# FLSim Tutorial: Image classification with CIFAR-10

## Introduction

In this tutorial, we will train a simple CNN image classifier on CIFAR-10 with federated learning using FLSim.

### Prerequisites

To get the most of this tutorial, you should be comfortable with training machine learning models with **PyTorch** and familiar with the concept of **federated learning (FL)**. If you are unfamiliar with either of them or could use a refresher, please take a look at the following resources before proceeding with the tutorial:

- McMahan & Ramage (2017): [Federated Learning: Collaborative Machine Learning without Centralized Training Data](https://ai.googleblog.com/2017/04/federated-learning-collaborative.html). A short blog post from Google AI introducing the main idea of FL in a beginner-friendly way.
- McMahan et al. (2017): [Communication-Efficient Learning of Deep Networks from Decentralized Data](https://arxiv.org/pdf/1602.05629.pdf). This paper first proposes the approach of federated learning. The described algorithm is now known as federated averaging (or FedAvg for short).
- PyTorch has [extensive tutorials](https://pytorch.org/tutorials/) on their website. In particular, take a look at their [image classification tutorial using CIFAR-10](https://pytorch.org/tutorials/beginner/blitz/cifar10_tutorial.html).

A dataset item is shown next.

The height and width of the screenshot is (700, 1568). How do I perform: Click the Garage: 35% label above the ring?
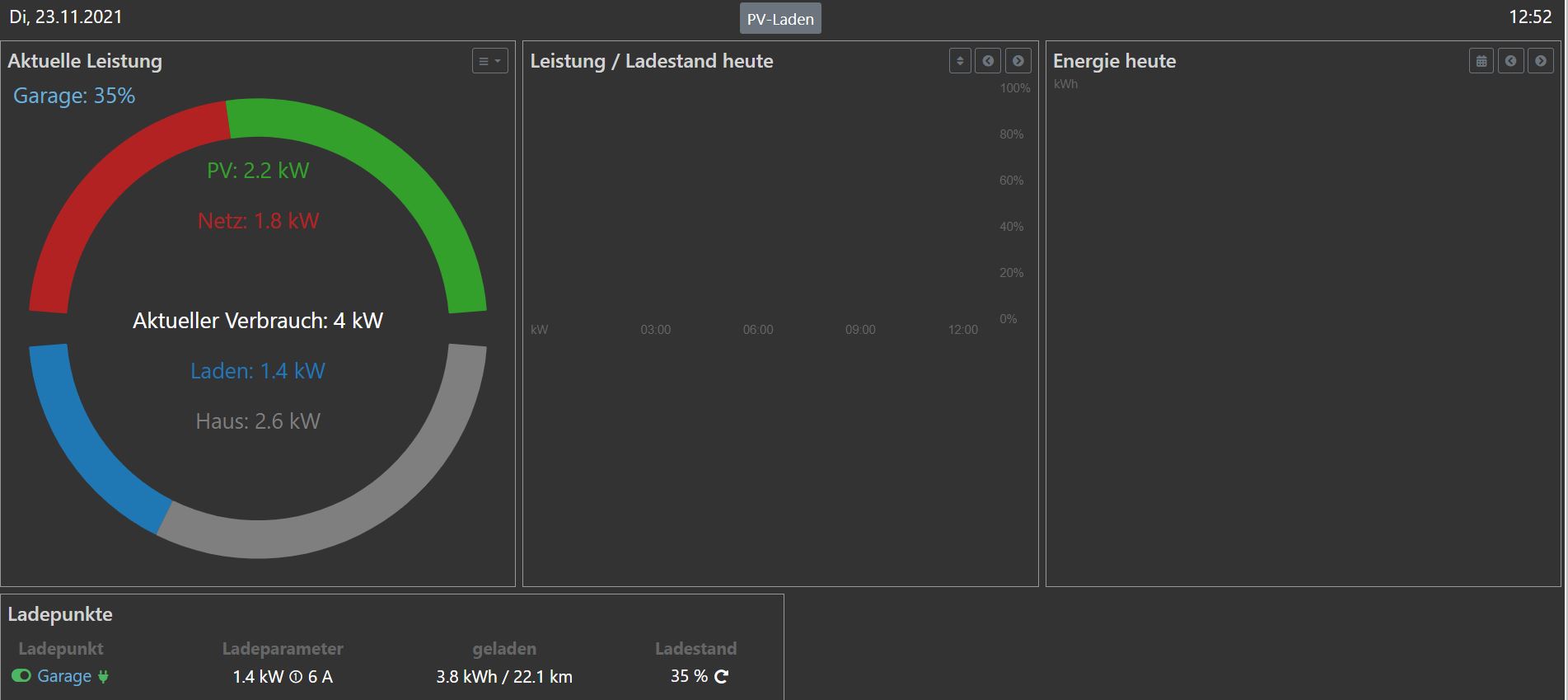click(74, 96)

Now that you're familiar with PyTorch and FL, let's move on!

### Objectives 

By the end of this tutorial, we will have learnt how to

1. Build a data pipeline for federated learning with FLSim,
2. Create an image classification model compatible with FL training,
3. Create a metrics reporter to collect and report metrics,
4. Set hyperparameters for FL training, and
5. Launch an FL training flow using FLSim.

## Training an image classifier with FLSim

### Prerequisites
First, let us install flsim via pip with the command below:

In [2]:
# !pip install --quiet flsim

Some useful parameters for later - no need to change these.

In [3]:
USE_CUDA = True
LOCAL_BATCH_SIZE = 32
EXAMPLES_PER_USER = 500
IMAGE_SIZE = 32

# suppress large outputs
VERBOSE = False

### 0. About the dataset

For this tutorial, we will use the [CIFAR-10 dataset](https://www.cs.toronto.edu/~kriz/cifar.html). The CIFAR-10 dataset consists of 60k 3x32x32 3-channel color images with 32x32 pixels from 10 classes, with 6k images per class. 
There are 50k training images (5k training images per class) and 10k test images (1k test images per class).
The classes are ‘airplane’, ‘automobile’, ‘bird’, ‘cat’, ‘deer’, ‘dog’, ‘frog’, ‘horse’, ‘ship’, and ‘truck’.

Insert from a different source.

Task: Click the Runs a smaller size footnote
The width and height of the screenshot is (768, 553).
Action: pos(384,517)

![img](https://pytorch.org/tutorials/_images/cifar10.png)

We can get the CIFAR-10 dataset from `torchvision.datasets`.

In [4]:
from torchvision.datasets.cifar import CIFAR10

### 1. Data pipeline

First, let's define how to build the data pipeline for federated learning:

1. We create data transforms and training, eval, and test datasets. This step is identical to preparing data in non-federated learning.

In [5]:
from torchvision import transforms

# 1. Create training, eval, and test datasets like in non-federated learning.
transform = transforms.Compose(
    [
        transforms.Resize(IMAGE_SIZE),
        transforms.CenterCrop(IMAGE_SIZE),
        transforms.ToTensor(),
        transforms.Normalize(
            (0.4914, 0.4822, 0.4465), 
            (0.2023, 0.1994, 0.2010)
        ),
    ]
)
train_dataset = CIFAR10(
    root="./cifar10", train=True, download=True, transform=transform
)
test_dataset = CIFAR10(
    root="./cifar10", train=False, download=True, transform=transform
)

Files already downloaded and verified
Files already downloaded and verified



There are a few extra steps to enable training with federated learning. In particular, we need to

2. Create a sharder, which defines a mapping from examples in the training data to clients. In other words, a sharder groups rows of data into client datasets and returns a list of list of examples. FLSim provides a number of sharding strategies such as random or column-based sharding. 
In this tutorial, we use sequential sharding, which assigns the first `examples_per_user` rows to user 0, the second `examples_per_user` rows to user 1, etc. 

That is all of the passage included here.